= Texto para leer =

Llevate alguno de Di Benedetto. Tengo Zama o Los Suicidas.
Di Benedetto escribió tres novelas que componen una trilogía involuntaria. El consenso de la crítica literaria establece una continuidad, a veces temática, a veces estética, a veces forzada, entre Zama, publicada en 1956, El Silenciero, de 1964, y Los Suicidas, de 1969. No sucede lo mismo con El Pentágono, una novela fragmentaria publicada un año antes que Zama pero escrita a mitad de la década del 40, cuando Di Benedetto recién comenzaba su trabajo como periodista de la sección Cultura en el diario Los Andes, el más importante de Mendoza, donde nació el 2 de noviembre de 1922. Tampoco con Mundo Animal —su primer libro, de cuentos— de 1953, ni con su última novela Sombras, nada más.., de 1984, cuando volvió del exilio.
Para mí, todos tenían un claro denominador común: los desconocía por completo.

= Objetivo del ejercicio =
Copia palabra por palabra el texto completo sobre los libros de Di Benedetto.

= Datos proporcionados =
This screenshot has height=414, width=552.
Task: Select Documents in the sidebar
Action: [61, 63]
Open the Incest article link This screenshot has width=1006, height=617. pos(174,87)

= Respuesta =
Llevate alguno de Di Benedetto. Tengo Zama o Los Suicidas.
Di Benedetto escribió tres novelas que componen una trilogía involuntaria. El consenso de la crítica literaria establece una continuidad, a veces temática, a veces estética, a veces forzada, entre Zama, publicada en 1956, El Silenciero, de 1964, y Los Suicidas, de 1969. No sucede lo mismo con El Pentágono, una novela fragmentaria publicada un año antes que Zama pero escrita a mitad de la década del 40, cuando Di Benedetto recién comenzaba su trabajo como periodista de la sección Cultura en el diario Los Andes, el más importante de Mendoza, donde nació el 2 de noviembre de 1922. Tampoco con Mundo Animal —su primer libro, de cuentos— de 1953, ni con su última novela Sombras, nada más.., de 1984, cuando volvió del exilio.
Para mí, todos tenían un claro denominador común: los desconocía por completo.